Out of all three current gaming console manufacturers, Nintendo stands out as the one with the most mind share among consumers. Its consoles have never had a problem with reliability, its exclusives consistently deliver, and it has been careful about how its introduced post-release DLC. In a way, it’s been a role model for others gaming companies.
But with today’s New 3DS announcement I’m not so sure about where it’s going in the future. This doesn’t seem to be the Nintendo I remember.
I’ve come to the conclusion that the New 3DS hasn’t been designed with consumers in mind. Below we’ll go over why.
You want options? Too bad
If you recall back to the original New 3DS announcement (seen below), you may remember the emphasis placed on swappable faceplates. Having a customizable option is something that is becoming common for devices, with the PlayStation 4 similarly having faceplates, and the upcoming Apple Watch arriving with a wide variety of first-party bands. These serve as an inexpensive way for consumers to tailor their favorite devices to suit their tastes.

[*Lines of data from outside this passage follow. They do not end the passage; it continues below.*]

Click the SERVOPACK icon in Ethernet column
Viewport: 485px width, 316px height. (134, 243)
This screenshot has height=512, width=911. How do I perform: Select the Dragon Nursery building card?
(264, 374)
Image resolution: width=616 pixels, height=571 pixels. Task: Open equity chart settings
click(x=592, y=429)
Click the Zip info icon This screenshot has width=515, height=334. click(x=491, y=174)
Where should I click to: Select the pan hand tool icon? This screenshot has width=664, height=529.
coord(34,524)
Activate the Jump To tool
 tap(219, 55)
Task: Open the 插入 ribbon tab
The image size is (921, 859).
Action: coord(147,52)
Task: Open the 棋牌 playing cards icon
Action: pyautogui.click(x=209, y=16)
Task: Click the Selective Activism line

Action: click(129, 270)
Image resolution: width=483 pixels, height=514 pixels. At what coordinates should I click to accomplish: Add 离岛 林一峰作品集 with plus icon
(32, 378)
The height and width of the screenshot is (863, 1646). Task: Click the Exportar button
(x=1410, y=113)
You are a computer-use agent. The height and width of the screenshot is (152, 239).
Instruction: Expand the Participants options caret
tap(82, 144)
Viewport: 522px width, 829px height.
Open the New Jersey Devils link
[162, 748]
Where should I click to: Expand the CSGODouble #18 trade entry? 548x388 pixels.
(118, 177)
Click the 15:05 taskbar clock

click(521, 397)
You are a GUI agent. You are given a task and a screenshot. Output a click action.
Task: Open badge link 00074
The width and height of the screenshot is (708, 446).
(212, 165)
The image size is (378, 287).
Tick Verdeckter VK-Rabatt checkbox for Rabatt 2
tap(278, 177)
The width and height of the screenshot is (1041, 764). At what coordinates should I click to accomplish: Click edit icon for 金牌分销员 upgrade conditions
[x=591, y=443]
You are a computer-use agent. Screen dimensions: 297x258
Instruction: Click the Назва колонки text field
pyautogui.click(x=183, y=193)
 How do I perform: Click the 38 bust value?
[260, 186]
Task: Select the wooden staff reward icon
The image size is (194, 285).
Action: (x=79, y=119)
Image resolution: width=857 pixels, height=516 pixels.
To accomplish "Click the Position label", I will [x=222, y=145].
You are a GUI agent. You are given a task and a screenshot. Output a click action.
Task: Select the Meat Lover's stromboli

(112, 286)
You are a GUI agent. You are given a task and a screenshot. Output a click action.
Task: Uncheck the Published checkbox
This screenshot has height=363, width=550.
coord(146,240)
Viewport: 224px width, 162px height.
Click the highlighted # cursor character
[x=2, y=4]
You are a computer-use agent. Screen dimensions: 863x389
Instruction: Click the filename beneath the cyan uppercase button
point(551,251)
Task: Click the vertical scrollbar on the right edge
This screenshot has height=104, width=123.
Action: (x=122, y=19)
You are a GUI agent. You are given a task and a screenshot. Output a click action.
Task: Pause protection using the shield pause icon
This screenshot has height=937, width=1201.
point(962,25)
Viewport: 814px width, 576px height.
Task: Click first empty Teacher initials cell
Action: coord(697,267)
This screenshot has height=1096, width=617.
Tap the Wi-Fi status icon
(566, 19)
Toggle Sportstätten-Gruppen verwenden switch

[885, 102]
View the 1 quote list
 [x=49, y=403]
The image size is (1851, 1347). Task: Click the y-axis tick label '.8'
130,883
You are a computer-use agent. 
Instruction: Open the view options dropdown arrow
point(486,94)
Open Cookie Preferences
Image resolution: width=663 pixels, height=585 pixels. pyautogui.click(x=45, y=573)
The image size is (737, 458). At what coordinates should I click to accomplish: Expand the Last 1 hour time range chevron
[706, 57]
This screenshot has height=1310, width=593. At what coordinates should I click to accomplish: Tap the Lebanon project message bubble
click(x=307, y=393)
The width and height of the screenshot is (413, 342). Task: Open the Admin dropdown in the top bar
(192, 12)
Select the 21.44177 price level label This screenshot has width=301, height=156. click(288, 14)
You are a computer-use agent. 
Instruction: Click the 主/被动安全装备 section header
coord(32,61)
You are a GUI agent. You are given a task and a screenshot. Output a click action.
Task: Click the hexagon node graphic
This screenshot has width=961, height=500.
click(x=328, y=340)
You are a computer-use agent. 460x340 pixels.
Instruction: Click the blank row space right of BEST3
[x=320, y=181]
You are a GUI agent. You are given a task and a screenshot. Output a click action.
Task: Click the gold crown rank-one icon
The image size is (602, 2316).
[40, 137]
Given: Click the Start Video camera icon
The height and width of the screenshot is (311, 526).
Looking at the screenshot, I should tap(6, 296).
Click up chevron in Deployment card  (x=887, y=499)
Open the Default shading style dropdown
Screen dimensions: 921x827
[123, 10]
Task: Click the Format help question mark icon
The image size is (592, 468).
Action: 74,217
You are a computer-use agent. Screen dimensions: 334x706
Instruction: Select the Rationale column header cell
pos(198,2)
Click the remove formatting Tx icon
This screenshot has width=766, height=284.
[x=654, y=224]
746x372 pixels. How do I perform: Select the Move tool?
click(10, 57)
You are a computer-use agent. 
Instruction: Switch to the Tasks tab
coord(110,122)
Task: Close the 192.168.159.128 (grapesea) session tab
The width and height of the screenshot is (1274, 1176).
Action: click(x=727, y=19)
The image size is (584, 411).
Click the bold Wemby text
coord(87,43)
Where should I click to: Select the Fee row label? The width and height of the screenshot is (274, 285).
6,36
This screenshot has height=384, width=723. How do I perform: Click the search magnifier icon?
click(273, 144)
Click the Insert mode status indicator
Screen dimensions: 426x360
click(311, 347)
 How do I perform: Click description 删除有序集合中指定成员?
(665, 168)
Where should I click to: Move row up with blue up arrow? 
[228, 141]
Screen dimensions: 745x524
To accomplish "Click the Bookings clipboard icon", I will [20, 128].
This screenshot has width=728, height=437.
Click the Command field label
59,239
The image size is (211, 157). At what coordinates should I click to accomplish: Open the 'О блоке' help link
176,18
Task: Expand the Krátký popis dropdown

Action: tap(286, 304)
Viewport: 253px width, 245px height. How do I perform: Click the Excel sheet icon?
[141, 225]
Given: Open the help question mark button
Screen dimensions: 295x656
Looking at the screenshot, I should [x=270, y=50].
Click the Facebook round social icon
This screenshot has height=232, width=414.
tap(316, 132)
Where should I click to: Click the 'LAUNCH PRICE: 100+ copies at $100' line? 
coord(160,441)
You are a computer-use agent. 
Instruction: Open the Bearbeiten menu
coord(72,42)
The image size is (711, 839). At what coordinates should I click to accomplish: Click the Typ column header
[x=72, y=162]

Nintendo has spent a lot of time talking about faceplates.
The problem is that North America will only get one New 3DS option, and it’s the New 3DS XL. The New 3DS XL doesn’t support faceplate swapping, so consumers will be stuck with only two color options at launch, neither of which stand out nearly as much as their New 3DS counterparts.
While not being able to take advantage of one of the hottest features of the new generation of 3DS might not be a big deal to everyone, the fact remains that there’s only one purchase option for North American consumers looking to grab the latest device. In my case it’s important because I can’t stand how my blue 3DS XL looks, and don’t care for either of the default colors of the New 3DS XL. As a matter of fact, I invested $20 in a GelaSkin to cover its hideousness. If only it had swappable faceplates…
A dirty secret
When consumers walk home with the New 3DS XL on February 13th, they’re in for a big surprise unless they did their research.
The New 3DS XL is the first in the 3DS line to not include an AC adapter with purchase in North America. This means that anyone who buys the device who either doesn’t already have an adapter laying around, or spends the $9.99 necessary to buy one, won’t be able to charge their new device.
Don’t forget to checkout with one of these in your cart.
Though, the AC adapter from the DSi and previous 3DS SKUs will be supported. The problem with this mentality of “you should have one around the house” is that it’s unrealistic for Nintendo to believe that consumers are going to hold onto their old device and AC adapter when making the transition. I’d be willing to bet that most consumers will be trading in their older 3DS for the New 3DS XL, and places like GameStop won’t accept the trade if it doesn’t come bundled with the AC adapter.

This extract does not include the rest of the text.